Lines from the beginning of the entries up to and including the one with "Task: Click the Snapshots history icon" must be duplicated word for word; leave out all others.

Given records below:

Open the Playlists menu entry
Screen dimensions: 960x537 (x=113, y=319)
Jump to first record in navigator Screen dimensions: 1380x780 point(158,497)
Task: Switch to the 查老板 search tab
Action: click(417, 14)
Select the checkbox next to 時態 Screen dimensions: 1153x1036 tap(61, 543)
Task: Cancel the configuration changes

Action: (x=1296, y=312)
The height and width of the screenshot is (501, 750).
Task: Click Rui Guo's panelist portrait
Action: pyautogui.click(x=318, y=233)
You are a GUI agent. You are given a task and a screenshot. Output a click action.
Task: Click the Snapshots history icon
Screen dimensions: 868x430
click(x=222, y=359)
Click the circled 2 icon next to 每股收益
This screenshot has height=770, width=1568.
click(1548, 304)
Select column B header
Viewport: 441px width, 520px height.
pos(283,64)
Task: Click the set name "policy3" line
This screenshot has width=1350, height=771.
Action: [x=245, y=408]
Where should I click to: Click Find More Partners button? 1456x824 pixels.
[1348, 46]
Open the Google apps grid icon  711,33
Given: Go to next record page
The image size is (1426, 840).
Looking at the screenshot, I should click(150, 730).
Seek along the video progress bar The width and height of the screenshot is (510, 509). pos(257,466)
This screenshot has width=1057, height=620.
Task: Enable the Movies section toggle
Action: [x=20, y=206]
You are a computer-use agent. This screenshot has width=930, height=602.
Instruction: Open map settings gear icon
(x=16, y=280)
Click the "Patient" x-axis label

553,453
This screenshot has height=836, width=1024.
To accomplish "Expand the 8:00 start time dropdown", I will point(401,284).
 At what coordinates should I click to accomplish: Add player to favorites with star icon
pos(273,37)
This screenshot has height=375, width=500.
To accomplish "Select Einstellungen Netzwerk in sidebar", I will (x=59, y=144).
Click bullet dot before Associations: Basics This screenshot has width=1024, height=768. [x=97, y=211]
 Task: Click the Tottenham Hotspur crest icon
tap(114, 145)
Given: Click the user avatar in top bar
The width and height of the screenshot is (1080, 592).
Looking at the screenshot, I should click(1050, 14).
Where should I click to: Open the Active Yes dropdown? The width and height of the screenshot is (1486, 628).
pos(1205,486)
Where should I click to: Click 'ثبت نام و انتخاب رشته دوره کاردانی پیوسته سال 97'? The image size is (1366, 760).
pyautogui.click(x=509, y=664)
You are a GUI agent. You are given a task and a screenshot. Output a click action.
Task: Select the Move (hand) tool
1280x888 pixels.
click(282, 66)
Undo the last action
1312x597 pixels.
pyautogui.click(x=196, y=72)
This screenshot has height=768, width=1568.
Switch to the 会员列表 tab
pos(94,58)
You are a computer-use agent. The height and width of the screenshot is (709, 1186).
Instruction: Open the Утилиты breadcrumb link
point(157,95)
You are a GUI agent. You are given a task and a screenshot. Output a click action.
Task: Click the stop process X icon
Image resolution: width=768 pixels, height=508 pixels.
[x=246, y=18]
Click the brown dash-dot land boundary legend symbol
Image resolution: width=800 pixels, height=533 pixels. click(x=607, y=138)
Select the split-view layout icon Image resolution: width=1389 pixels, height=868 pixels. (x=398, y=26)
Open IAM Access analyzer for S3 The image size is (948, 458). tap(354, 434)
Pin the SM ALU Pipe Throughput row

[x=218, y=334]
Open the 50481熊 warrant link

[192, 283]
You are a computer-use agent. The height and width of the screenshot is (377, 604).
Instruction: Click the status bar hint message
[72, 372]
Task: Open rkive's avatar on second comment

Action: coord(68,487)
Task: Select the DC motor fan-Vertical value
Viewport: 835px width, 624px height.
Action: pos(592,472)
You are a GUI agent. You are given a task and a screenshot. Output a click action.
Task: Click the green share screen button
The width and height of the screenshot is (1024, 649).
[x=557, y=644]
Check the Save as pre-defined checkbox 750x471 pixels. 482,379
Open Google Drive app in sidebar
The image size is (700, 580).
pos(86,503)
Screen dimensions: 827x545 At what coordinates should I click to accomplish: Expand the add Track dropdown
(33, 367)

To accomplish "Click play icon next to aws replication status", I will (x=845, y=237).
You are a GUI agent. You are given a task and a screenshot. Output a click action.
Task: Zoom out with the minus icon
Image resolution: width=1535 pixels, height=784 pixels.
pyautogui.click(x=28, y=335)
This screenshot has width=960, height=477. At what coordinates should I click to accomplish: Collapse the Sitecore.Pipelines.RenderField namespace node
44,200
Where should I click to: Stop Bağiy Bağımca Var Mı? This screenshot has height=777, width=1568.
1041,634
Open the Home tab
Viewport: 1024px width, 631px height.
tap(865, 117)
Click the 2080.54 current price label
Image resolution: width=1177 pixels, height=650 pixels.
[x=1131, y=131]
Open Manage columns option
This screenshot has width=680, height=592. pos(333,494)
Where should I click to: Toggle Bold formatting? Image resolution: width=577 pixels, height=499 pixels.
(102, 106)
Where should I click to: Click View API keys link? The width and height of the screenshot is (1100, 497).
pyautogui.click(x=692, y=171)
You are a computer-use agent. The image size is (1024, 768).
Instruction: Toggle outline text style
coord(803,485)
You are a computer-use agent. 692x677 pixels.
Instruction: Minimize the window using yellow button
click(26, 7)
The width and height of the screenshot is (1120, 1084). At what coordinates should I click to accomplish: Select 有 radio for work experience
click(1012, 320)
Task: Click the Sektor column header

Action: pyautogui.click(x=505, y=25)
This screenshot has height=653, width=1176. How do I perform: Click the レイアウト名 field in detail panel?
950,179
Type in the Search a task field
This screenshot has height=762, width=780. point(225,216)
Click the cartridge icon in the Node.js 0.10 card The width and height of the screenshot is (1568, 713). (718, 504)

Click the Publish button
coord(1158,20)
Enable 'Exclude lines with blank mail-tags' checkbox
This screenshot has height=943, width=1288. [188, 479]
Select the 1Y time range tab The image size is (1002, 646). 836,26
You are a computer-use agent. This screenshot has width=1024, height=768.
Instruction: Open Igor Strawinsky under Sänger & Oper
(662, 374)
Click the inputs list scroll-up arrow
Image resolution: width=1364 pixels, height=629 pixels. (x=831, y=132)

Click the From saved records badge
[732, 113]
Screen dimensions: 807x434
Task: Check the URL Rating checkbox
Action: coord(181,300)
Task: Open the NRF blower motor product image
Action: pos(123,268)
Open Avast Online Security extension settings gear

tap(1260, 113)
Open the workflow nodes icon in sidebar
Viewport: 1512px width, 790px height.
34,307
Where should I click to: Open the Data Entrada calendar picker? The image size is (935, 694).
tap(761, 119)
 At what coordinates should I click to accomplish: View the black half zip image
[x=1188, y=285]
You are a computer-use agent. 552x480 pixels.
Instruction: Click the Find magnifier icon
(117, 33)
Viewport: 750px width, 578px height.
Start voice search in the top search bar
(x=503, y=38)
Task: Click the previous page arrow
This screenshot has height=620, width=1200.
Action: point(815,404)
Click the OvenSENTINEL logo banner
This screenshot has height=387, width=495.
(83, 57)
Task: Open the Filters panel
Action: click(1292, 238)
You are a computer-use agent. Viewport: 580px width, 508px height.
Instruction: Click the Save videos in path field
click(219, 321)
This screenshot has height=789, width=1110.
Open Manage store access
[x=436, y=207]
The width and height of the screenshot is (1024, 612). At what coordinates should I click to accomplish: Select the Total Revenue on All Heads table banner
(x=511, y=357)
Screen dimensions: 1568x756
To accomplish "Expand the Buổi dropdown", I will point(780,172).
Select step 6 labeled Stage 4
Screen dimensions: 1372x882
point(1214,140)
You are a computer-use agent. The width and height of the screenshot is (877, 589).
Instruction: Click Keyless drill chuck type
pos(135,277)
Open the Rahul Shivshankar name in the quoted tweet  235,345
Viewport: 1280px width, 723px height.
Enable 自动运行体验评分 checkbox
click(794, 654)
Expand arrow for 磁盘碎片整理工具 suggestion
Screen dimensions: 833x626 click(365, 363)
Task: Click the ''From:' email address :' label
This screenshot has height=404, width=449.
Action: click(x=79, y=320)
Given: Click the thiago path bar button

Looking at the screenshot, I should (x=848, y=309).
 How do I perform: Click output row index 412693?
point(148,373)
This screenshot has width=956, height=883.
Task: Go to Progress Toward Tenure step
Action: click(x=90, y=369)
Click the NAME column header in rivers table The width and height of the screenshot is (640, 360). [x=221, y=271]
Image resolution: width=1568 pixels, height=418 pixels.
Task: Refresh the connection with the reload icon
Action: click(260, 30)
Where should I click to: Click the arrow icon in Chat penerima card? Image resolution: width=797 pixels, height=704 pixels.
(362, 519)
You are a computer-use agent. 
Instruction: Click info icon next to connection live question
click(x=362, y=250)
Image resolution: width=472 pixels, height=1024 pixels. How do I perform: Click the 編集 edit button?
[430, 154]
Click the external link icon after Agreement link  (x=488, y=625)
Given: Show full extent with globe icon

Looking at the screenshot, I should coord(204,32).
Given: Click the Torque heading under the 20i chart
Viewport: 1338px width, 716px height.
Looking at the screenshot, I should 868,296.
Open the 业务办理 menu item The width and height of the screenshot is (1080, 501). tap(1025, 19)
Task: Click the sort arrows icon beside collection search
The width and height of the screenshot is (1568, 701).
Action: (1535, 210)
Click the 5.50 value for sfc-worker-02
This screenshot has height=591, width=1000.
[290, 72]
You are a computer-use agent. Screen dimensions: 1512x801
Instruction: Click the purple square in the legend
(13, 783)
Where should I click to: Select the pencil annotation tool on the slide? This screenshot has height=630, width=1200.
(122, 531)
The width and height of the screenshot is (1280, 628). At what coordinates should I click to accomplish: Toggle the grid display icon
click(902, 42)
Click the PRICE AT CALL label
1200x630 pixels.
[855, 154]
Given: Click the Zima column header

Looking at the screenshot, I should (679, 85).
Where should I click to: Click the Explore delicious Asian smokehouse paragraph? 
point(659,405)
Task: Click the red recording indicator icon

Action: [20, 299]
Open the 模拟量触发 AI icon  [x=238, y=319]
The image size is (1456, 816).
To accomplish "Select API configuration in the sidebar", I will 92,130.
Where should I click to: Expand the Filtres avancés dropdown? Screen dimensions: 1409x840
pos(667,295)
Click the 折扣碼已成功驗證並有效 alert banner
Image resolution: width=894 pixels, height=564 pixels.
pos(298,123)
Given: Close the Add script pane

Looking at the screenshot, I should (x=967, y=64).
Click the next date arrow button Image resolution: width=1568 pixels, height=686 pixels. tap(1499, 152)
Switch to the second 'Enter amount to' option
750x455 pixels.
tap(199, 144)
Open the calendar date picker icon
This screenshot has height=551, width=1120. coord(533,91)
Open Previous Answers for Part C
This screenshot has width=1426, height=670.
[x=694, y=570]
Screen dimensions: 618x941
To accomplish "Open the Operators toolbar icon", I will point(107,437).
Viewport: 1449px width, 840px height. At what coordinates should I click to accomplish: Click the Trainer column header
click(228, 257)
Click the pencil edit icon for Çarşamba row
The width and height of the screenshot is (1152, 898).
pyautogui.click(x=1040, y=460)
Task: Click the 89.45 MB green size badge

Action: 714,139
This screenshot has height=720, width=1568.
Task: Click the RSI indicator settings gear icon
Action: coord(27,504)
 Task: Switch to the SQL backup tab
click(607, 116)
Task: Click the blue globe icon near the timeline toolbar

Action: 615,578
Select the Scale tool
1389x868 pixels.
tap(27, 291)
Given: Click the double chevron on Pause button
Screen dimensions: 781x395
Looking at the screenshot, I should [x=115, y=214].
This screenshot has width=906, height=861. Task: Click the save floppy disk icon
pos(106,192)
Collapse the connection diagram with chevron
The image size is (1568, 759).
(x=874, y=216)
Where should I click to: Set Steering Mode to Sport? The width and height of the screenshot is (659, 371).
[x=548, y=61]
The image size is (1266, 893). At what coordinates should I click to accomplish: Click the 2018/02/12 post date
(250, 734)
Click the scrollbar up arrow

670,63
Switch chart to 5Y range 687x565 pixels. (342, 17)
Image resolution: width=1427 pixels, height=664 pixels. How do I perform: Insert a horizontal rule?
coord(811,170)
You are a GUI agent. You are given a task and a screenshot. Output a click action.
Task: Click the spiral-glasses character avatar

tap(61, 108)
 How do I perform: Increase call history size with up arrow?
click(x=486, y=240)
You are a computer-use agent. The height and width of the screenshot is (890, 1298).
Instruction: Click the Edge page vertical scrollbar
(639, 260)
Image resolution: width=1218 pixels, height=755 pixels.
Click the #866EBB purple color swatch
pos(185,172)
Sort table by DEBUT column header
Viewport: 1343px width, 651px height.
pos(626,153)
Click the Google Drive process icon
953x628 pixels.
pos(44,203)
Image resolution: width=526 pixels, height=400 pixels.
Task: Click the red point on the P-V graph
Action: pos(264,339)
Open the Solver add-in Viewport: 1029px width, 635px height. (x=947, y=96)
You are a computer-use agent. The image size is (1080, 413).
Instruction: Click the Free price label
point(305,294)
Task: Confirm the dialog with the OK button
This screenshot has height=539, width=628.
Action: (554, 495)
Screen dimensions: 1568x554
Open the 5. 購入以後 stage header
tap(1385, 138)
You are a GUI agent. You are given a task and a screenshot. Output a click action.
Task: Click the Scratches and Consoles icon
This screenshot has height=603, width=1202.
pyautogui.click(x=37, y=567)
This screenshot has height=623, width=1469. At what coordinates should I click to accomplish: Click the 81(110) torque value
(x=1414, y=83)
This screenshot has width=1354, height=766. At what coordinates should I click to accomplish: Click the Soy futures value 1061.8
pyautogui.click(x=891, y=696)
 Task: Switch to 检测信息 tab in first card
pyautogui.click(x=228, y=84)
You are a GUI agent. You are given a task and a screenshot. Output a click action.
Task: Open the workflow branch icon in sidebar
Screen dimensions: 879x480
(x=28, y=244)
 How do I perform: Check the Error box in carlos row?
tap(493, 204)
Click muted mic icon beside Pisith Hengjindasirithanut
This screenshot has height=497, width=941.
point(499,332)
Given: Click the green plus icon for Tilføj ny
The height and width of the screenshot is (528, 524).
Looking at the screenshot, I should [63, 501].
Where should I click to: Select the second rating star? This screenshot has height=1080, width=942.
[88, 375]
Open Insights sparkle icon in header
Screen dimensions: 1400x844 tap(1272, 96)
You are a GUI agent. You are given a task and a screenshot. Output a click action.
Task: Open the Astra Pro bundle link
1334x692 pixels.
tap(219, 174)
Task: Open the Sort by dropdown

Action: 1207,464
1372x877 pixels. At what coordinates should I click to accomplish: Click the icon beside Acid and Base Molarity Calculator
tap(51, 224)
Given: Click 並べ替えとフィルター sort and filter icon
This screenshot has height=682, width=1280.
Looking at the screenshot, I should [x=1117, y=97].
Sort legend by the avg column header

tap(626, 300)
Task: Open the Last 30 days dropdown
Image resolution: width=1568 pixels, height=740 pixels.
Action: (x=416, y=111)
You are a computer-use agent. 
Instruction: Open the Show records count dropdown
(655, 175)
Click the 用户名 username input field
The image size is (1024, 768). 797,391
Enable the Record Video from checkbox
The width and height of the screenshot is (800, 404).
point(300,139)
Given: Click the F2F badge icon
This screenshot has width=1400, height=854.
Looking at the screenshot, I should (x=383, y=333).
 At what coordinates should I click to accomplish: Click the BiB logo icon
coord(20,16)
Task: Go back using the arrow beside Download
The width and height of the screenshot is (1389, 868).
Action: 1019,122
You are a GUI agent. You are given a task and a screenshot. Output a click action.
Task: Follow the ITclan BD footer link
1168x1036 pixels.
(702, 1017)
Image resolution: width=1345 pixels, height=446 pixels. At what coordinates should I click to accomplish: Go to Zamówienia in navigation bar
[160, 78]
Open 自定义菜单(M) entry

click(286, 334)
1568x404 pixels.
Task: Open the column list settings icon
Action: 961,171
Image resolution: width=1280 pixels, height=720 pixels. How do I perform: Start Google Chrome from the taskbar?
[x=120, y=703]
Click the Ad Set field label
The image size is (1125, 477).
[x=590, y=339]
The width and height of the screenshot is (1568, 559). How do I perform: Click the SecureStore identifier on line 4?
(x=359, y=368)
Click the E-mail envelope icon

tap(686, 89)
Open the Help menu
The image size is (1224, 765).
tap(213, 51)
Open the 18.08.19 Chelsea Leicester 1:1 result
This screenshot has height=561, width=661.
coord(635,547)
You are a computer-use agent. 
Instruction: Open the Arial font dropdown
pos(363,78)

End of Given records.

#### Answer space:
Open the Playlists menu entry
Screen dimensions: 960x537 (x=113, y=319)
Jump to first record in navigator Screen dimensions: 1380x780 point(158,497)
Task: Switch to the 查老板 search tab
Action: click(417, 14)
Select the checkbox next to 時態 Screen dimensions: 1153x1036 tap(61, 543)
Task: Cancel the configuration changes

Action: (x=1296, y=312)
The height and width of the screenshot is (501, 750).
Task: Click Rui Guo's panelist portrait
Action: pyautogui.click(x=318, y=233)
You are a GUI agent. You are given a task and a screenshot. Output a click action.
Task: Click the Snapshots history icon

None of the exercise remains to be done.